NLG Evaluation: Past, Present, Future
Ehud Reiter
Why It Matters
What makes this one worth your time
Understanding the evolution of NLG evaluation helps researchers and engineers improve current methodologies and anticipate future challenges in the field.
The paper surveys the evolution of NLG evaluation and forecasts future trends.
Summary
The paper reviews the evolution of Natural Language Generation (NLG) evaluation from 1990 to the present and speculates on future trends, highlighting the shift from linguistic ties to machine learning and the development of new evaluation techniques like LLM-as-Judge.
Key contributions
- Historical overview of NLG evaluation methods.

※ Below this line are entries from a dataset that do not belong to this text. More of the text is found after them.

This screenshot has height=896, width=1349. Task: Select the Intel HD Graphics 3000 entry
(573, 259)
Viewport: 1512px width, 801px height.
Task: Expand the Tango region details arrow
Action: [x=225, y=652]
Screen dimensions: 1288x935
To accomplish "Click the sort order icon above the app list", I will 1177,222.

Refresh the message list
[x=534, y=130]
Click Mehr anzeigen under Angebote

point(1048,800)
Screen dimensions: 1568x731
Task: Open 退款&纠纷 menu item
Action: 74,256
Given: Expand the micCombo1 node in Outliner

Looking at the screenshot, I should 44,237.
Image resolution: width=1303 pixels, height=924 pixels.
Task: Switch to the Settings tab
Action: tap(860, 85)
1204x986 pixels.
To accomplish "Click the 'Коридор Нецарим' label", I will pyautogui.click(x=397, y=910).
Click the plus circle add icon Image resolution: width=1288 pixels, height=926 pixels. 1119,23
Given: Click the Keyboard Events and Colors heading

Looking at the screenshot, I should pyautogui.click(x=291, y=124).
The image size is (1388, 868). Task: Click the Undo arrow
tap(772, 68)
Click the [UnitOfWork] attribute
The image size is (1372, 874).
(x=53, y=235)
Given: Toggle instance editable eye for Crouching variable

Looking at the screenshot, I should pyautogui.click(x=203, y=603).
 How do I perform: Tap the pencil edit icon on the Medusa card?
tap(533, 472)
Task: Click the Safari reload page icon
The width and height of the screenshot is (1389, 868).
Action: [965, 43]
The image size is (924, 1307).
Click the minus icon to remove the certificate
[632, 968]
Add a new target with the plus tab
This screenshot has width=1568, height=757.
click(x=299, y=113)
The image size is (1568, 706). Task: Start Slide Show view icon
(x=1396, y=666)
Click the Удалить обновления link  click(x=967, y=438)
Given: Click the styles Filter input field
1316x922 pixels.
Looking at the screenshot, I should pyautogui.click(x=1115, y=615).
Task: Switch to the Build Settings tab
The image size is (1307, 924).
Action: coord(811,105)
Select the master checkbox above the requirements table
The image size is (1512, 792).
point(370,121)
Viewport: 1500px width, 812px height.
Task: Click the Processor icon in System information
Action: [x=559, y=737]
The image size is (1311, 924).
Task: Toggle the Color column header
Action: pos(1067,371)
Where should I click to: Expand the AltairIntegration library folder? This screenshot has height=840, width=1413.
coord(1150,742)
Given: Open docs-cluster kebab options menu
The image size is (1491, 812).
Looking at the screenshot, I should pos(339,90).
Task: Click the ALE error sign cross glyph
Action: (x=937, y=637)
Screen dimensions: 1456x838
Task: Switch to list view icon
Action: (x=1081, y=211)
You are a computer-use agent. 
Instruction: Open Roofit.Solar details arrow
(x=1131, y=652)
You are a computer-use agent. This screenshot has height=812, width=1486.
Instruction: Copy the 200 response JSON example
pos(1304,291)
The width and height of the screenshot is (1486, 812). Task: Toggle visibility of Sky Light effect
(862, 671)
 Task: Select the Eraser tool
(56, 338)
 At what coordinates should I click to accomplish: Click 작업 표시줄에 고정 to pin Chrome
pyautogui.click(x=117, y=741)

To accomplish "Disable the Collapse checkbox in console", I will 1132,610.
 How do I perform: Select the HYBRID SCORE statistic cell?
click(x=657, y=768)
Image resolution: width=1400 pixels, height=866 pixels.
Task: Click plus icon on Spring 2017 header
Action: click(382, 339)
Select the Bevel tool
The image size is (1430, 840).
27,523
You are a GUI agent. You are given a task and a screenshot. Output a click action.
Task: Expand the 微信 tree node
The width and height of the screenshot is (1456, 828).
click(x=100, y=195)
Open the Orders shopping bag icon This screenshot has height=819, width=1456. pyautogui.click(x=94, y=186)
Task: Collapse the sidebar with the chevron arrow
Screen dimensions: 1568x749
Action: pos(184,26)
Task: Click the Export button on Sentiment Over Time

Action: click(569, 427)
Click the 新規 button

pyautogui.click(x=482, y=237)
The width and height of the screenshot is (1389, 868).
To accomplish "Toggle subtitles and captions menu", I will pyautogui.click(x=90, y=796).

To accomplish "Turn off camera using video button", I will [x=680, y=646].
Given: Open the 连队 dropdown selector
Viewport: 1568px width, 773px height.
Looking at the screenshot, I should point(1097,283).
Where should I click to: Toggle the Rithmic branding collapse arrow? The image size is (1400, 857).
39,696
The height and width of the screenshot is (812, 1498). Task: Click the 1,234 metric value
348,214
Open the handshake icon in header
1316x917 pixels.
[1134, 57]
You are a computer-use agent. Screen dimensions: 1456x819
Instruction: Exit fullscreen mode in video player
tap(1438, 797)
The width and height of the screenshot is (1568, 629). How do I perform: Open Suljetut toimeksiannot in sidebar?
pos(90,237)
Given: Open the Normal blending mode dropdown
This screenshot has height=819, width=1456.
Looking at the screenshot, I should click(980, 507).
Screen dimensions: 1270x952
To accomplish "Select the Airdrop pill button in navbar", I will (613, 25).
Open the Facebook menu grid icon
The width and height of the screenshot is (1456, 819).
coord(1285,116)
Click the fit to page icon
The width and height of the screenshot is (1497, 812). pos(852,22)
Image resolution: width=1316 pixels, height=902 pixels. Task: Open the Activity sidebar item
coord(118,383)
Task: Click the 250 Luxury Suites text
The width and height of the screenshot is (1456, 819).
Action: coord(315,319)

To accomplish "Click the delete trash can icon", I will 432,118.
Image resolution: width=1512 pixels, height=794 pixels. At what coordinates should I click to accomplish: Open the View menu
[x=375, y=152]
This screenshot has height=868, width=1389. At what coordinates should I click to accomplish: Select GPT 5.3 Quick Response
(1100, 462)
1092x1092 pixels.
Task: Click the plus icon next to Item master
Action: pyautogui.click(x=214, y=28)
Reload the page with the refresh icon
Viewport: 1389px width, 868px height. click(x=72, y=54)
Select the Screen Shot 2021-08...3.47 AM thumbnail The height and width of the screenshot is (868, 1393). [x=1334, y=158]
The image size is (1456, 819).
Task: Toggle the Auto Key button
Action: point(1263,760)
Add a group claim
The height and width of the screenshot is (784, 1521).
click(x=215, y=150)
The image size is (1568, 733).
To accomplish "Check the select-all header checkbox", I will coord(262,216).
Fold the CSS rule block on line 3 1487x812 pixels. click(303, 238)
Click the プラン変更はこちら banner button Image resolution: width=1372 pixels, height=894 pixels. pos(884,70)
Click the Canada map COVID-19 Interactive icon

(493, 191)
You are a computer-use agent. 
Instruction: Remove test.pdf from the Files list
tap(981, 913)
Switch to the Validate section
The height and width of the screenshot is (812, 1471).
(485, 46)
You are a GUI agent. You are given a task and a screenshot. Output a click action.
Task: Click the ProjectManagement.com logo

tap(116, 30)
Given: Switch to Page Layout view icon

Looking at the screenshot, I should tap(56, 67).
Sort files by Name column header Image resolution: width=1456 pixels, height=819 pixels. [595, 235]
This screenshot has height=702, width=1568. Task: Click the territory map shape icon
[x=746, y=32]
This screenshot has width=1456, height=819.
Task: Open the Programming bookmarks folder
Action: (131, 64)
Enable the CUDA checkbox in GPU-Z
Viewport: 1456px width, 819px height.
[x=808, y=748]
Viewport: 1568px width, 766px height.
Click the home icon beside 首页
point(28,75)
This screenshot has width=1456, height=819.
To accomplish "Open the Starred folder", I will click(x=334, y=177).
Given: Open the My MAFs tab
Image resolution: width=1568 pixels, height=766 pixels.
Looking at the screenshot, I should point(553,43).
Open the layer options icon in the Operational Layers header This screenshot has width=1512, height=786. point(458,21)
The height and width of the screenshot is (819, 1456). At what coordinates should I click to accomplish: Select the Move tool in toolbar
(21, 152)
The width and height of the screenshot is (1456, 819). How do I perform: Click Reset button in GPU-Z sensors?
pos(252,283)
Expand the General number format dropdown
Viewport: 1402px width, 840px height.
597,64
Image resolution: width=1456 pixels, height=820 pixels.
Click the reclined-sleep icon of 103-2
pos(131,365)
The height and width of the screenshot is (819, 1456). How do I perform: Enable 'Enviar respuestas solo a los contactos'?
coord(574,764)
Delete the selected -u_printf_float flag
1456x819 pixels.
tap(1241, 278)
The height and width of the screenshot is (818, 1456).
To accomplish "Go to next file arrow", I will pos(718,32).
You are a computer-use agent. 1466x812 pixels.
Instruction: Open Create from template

- Identification of future trends in NLG evaluation.
Notable insights
- The transition from linguistic-based to machine learning-based evaluation in NLG.
- The introduction of LLM-as-Judge as a recent evaluation technique.
Possible limitations
- Not stated in the abstract
Abstract
arXiv:2605.23715v1 Announce Type: new Abstract: Natural Language Generation (NLG) evaluation has changed dramatically since 1990, and will continue to evolve in the future. In 1990, when NLG had close ties to linguistics, there was very little formal experimental evaluation in the modern sense. In 2026, when NLG is closely linked to machine learning, experimental evaluation is expected and indeed fundamental to research. Many evaluation techniques were developed over this period, including most recently LLM-as-Judge. I expect NLG evaluation will continue to evolve in the future. In particular, impact, qualitative, and safety evaluation will become more important as large numbers of people routinely use NLG technology.